* [Your objective] Your reply should be an exact copy of the lines from the one that holds "Where should I" to the end of the data below.

....

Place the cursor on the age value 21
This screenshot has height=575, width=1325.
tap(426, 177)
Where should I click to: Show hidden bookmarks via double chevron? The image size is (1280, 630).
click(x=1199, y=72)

....

* [Answer for this exercise]
Where should I click to: Show hidden bookmarks via double chevron? The image size is (1280, 630).
click(x=1199, y=72)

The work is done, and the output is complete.